The lessons I learned on a Kansas plain were solidified in Winston-Salem. I came to the Episcopal Church because of one friend, a neighbor in Winston-Salem forty-some years ago. Our sons were playmates. She invited him to go to St Paul’s with her sons, and she invited me to come along, too. I had been a lapsed Catholic for a long time, someone who no longer missed church. The amazing thing is that I felt completely at home in that first worship experience and completely welcomed by the members of the congregation. After several visits, the rector, a very tall, gentle priest, knelt down beside my six-year-old son, asked him a few questions, told him a funny story, and my son was elated. We had found a church home.
I have been a deacon for more than 12 years, blessed to serve St. Philip’s, Durham. I was blessed to be mentored during my internship by a priest who instructed and encouraged with love and patience, one who pulled out the best in me. I am continually blessed by members of the St. Philip’s congregation, who stretch me beyond my comfort zone. Because of them, my call has evolved over the years, as I am sure our calls evolve for all of us. We walk this path of love and service because we ourselves have been loved and served.

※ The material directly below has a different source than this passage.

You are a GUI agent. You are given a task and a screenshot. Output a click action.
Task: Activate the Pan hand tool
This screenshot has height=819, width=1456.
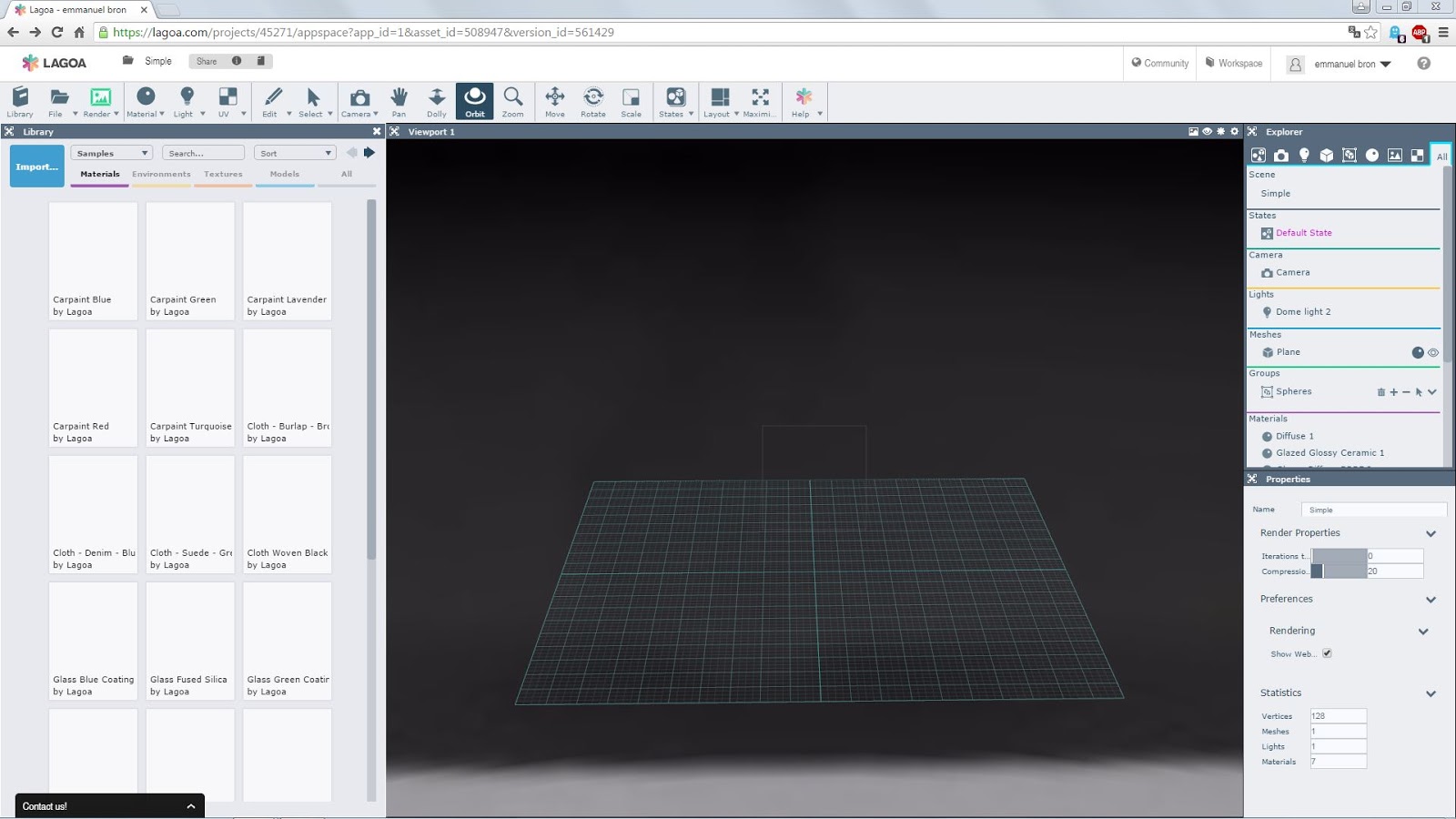tap(399, 101)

So during this strange pandemic time, when life is so different, I have done some true introspection and found myself lacking. How many people have I “invited” to church? How many times have I watched a member of the congregation serve with gladness and joy and asked, let alone encouraged, that person to think about seeking ordination? How many times have I prayed wholeheartedly about people I think should consider ordination, asking God to call more loudly?
I vow that I am going to be better, I am going to become a better advocate for the diaconate. I want to be on the list of people who help make it go, who encourage and enable. More than anything, I do not want to be one of the ones who get in the way. Yes, we need to start reviewing the process, work on remediating the barriers, removing them as possible. We need to have more deacons able to find more ways to bring “church” to the people, into the community itself, because it could be a long time before “church” happens in the old way. We need to remember that new calls start and are encouraged the same way that they always have been: with the supporters and sustainers of a call.
I am encouraged because I know I am not the only one prayerfully considering these things. I invite you, my sisters and brothers, to join in specific daily prayers that we may support and encourage calls to the diaconate for those we feel have gifts to share. We need them and they need us.
The Rev. Jill Staton Bullard is a deacon at St. Philip’s, Durham.